*** SOURCE DATA Section Begins ***

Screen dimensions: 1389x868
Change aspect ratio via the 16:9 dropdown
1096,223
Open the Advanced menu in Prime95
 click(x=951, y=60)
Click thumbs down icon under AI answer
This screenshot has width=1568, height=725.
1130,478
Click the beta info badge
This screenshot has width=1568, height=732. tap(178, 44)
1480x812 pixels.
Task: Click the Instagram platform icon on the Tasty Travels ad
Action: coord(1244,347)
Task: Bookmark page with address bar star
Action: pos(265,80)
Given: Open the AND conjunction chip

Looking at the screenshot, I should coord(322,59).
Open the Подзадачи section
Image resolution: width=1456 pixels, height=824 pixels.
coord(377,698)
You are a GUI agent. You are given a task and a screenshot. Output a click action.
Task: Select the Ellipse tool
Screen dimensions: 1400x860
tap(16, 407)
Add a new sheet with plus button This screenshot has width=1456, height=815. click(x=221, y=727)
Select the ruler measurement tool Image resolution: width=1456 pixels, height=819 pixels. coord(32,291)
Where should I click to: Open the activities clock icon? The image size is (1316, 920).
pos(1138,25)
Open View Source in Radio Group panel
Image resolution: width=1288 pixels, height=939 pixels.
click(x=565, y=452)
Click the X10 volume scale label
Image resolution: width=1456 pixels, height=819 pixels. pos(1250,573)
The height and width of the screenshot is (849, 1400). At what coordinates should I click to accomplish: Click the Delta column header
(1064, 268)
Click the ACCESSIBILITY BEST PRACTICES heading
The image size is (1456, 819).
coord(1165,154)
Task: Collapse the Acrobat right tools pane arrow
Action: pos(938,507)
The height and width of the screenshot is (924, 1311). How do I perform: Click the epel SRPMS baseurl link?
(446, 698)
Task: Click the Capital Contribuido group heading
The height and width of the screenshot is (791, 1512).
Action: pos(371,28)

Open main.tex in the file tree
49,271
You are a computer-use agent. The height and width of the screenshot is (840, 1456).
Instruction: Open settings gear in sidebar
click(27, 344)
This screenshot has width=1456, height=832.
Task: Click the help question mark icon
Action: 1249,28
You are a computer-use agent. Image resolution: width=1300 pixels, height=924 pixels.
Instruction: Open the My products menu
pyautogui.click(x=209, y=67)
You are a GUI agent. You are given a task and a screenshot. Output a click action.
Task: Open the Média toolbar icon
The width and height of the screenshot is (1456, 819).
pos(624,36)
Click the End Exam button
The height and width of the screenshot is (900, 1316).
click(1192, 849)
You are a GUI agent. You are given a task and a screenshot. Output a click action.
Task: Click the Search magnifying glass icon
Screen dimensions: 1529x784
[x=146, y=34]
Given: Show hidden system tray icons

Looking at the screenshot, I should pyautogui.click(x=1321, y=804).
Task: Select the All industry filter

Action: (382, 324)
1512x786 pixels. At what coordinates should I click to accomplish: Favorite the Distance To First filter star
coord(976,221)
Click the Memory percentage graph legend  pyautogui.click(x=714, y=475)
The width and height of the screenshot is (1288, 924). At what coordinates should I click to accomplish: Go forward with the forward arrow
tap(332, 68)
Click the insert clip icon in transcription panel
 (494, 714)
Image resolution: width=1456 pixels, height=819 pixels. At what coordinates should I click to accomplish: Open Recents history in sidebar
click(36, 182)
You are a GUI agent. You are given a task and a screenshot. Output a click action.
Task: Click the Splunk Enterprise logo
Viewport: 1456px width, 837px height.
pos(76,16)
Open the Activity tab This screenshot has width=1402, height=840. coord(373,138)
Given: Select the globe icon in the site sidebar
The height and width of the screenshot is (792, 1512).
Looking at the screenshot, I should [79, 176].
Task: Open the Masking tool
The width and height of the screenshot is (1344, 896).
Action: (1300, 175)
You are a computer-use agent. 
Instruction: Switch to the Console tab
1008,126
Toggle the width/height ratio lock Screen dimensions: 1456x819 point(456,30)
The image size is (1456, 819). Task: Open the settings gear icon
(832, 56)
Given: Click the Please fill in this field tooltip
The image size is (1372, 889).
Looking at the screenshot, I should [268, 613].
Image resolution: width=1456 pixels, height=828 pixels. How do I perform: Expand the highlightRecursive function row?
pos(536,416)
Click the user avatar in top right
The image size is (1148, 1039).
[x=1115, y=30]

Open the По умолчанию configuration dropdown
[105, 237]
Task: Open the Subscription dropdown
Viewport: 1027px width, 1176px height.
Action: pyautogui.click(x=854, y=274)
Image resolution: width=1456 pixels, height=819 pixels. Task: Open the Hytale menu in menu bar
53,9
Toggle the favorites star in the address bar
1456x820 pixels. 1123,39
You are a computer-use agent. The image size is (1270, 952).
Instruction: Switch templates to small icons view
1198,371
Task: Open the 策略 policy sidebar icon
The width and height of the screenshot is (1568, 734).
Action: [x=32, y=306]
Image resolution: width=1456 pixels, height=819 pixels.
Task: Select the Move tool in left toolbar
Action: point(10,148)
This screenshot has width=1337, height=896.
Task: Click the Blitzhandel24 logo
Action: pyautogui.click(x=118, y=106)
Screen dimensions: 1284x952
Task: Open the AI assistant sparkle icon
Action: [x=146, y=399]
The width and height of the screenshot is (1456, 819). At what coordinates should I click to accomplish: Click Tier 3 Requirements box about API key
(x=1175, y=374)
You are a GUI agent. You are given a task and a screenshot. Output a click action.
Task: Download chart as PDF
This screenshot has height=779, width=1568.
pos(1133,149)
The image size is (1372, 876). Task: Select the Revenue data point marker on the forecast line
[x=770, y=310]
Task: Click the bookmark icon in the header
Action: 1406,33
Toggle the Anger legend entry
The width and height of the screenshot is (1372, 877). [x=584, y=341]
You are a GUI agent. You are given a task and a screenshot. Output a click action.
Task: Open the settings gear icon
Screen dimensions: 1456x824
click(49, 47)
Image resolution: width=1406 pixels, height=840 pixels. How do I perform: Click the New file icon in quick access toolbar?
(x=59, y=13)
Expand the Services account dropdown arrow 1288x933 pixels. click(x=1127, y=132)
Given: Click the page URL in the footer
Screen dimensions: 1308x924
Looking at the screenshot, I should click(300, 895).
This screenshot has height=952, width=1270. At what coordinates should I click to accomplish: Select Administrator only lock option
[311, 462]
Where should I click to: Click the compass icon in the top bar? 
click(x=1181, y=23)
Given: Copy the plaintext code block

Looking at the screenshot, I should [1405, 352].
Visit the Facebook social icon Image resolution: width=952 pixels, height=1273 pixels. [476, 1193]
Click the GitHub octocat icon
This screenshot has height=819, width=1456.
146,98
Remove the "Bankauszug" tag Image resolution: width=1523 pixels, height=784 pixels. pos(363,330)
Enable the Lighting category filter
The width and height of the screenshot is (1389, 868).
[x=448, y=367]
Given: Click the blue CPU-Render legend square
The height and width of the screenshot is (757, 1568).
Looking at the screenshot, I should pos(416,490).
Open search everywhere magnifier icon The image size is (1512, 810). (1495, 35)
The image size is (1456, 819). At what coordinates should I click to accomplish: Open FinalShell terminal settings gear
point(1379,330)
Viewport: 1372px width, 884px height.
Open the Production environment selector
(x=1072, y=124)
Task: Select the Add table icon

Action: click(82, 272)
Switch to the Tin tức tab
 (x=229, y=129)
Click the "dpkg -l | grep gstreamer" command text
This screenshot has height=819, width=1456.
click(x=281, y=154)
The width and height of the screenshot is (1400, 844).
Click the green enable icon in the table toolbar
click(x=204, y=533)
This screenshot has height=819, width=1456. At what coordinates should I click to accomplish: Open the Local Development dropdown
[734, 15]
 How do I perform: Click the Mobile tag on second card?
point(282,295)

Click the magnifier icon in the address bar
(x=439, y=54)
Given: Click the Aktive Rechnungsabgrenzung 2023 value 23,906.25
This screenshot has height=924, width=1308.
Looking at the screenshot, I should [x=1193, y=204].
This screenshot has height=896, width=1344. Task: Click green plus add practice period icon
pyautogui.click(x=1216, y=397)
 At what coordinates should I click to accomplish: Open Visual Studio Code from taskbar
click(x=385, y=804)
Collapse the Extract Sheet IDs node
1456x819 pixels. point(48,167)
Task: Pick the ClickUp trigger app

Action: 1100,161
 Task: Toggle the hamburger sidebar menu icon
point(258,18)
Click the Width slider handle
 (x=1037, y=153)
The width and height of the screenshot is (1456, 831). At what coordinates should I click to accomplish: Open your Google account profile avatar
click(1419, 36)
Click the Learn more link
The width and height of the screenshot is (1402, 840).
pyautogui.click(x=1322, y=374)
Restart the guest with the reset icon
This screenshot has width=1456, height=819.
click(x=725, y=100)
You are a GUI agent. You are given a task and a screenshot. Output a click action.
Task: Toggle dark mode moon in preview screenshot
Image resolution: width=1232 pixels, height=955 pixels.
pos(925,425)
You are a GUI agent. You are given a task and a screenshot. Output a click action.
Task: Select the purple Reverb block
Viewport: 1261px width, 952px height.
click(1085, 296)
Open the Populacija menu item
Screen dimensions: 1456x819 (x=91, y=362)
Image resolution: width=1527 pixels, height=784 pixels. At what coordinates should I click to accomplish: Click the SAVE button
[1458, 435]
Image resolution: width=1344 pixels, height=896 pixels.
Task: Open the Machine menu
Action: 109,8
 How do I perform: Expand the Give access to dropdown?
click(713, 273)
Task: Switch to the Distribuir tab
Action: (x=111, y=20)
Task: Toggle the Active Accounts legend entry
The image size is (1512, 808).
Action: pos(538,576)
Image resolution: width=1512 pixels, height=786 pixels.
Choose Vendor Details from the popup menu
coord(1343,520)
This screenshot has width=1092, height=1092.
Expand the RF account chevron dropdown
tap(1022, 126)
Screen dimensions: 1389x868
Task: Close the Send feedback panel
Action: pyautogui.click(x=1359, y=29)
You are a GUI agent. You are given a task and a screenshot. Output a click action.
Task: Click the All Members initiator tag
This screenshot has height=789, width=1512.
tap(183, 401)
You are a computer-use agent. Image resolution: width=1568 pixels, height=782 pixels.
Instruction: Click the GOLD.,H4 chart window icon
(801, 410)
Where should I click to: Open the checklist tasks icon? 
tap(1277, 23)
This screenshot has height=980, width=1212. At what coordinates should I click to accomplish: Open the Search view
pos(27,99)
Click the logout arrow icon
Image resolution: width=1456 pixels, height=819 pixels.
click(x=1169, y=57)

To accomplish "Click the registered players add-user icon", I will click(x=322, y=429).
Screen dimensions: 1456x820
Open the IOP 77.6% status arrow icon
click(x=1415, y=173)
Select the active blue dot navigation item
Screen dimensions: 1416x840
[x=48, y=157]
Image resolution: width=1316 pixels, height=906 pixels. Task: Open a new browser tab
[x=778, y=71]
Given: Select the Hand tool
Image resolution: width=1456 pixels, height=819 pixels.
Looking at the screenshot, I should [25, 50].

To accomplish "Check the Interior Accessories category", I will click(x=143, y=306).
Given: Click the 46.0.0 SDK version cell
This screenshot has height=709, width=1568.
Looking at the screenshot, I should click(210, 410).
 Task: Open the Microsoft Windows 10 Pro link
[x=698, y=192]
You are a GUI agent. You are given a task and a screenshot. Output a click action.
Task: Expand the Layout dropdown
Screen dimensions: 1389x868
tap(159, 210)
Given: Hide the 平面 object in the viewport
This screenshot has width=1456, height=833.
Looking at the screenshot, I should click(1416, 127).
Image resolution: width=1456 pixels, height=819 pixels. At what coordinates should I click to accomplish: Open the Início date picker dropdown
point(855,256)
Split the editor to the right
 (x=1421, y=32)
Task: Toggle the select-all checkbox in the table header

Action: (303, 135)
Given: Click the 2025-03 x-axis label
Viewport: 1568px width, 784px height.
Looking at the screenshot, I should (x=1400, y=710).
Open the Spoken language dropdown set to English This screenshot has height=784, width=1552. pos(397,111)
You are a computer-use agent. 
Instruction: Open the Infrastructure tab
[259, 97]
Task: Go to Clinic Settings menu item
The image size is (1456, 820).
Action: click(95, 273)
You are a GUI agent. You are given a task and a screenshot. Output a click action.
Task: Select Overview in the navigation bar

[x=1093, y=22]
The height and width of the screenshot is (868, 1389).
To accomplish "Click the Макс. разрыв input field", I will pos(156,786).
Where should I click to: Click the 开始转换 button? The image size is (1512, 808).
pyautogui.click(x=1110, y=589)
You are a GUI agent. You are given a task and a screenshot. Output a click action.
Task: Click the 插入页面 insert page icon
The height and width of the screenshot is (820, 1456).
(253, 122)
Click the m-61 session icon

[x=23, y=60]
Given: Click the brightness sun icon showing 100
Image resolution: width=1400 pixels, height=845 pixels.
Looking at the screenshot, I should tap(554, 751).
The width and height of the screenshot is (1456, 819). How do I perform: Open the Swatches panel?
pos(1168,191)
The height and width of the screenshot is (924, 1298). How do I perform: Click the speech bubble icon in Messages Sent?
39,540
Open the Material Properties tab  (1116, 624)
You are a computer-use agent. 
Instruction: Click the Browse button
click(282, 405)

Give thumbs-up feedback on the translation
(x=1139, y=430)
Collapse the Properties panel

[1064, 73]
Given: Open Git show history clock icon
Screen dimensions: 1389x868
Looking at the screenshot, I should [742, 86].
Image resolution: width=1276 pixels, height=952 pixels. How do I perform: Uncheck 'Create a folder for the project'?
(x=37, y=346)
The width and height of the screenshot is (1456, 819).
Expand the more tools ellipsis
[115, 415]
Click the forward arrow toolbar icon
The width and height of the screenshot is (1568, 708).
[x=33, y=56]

*** SOURCE DATA Section Ends ***

A verbatim transcription is required: the first line of the listing, the line containing "You are a computer-use agent. Image resolution: width=1300", and every line between them.

Screen dimensions: 1389x868
Change aspect ratio via the 16:9 dropdown
1096,223
Open the Advanced menu in Prime95
 click(x=951, y=60)
Click thumbs down icon under AI answer
This screenshot has width=1568, height=725.
1130,478
Click the beta info badge
This screenshot has width=1568, height=732. tap(178, 44)
1480x812 pixels.
Task: Click the Instagram platform icon on the Tasty Travels ad
Action: coord(1244,347)
Task: Bookmark page with address bar star
Action: pos(265,80)
Given: Open the AND conjunction chip

Looking at the screenshot, I should coord(322,59).
Open the Подзадачи section
Image resolution: width=1456 pixels, height=824 pixels.
coord(377,698)
You are a GUI agent. You are given a task and a screenshot. Output a click action.
Task: Select the Ellipse tool
Screen dimensions: 1400x860
tap(16, 407)
Add a new sheet with plus button This screenshot has width=1456, height=815. click(x=221, y=727)
Select the ruler measurement tool Image resolution: width=1456 pixels, height=819 pixels. coord(32,291)
Where should I click to: Open the activities clock icon? The image size is (1316, 920).
pos(1138,25)
Open View Source in Radio Group panel
Image resolution: width=1288 pixels, height=939 pixels.
click(x=565, y=452)
Click the X10 volume scale label
Image resolution: width=1456 pixels, height=819 pixels. pos(1250,573)
The height and width of the screenshot is (849, 1400). At what coordinates should I click to accomplish: Click the Delta column header
(1064, 268)
Click the ACCESSIBILITY BEST PRACTICES heading
The image size is (1456, 819).
coord(1165,154)
Task: Collapse the Acrobat right tools pane arrow
Action: pos(938,507)
The height and width of the screenshot is (924, 1311). How do I perform: Click the epel SRPMS baseurl link?
(446, 698)
Task: Click the Capital Contribuido group heading
The height and width of the screenshot is (791, 1512).
Action: pos(371,28)

Open main.tex in the file tree
49,271
You are a computer-use agent. The height and width of the screenshot is (840, 1456).
Instruction: Open settings gear in sidebar
click(27, 344)
This screenshot has width=1456, height=832.
Task: Click the help question mark icon
Action: 1249,28
You are a computer-use agent. Image resolution: width=1300 pixels, height=924 pixels.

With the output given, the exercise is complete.